Hortense Duval thinks only of her own child. She cares nothing for the dead Confederate under the Georgia pines. Gentle Dolores is sleeping in the chapel grounds at Lagunitas. Isabel Valois has not a friend in the world!
But, Marie Berard must be won and controlled. Why not? It is fortune for her to be true to her liberal mistress. Berard knows Paris and has friends. She will see them. If the maid be discharged, Hortense loses her only witness against Hardin; her only safeguard. As Madame de Santos is ushered to her rooms, she decides to act at once, and drop forever her past. But Marie?
Marie Berard wonders at the obscure hotel. Her brain finds no reason for this isolation. "Ah! les modes de Paris." Madame will soon emerge as a lovely vision.
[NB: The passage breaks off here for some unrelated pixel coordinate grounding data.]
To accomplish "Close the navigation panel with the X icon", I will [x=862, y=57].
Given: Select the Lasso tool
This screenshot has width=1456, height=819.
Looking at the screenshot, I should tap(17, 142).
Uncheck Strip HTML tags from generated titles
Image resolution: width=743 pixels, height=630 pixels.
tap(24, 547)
In the years of her service with Hortense Duval, Marie has quietly enriched herself. She knows the day of parting comes in all unlawful connections. Time and fading charms, coldness and the lassitude of habit, eat away the golden chain till it drops off. "On se range enfin."
The "femme de chambre" knows too much to ever think of imposing on Judge Hardin. He is too sly. It is from Madame de Santos the golden stream must flow.
Self-satisfied, Marie Berard smiles in her cat-like way as she thinks of a nice little house in Paris. Its income will support her. She will nurse this situation with care. It is a gold mine.
There is no wonderment in her keen eyes when Madame de Santos returns without the child she took away. A French maid never wonders. But she is astonished when her mistress, calling her, calmly says, pointing to the lonely orphan:
"Marie, I wish you to aid me to get rid of this child. Do you know any one in Paris whom we can trust?"
"Will Madame kindly explain?" the maid gasps, her visions of that snug house becoming more definite.
"Sit down, Marie," the newly christened Madame de Santos commands. "I will trust you. You shall be richly rewarded."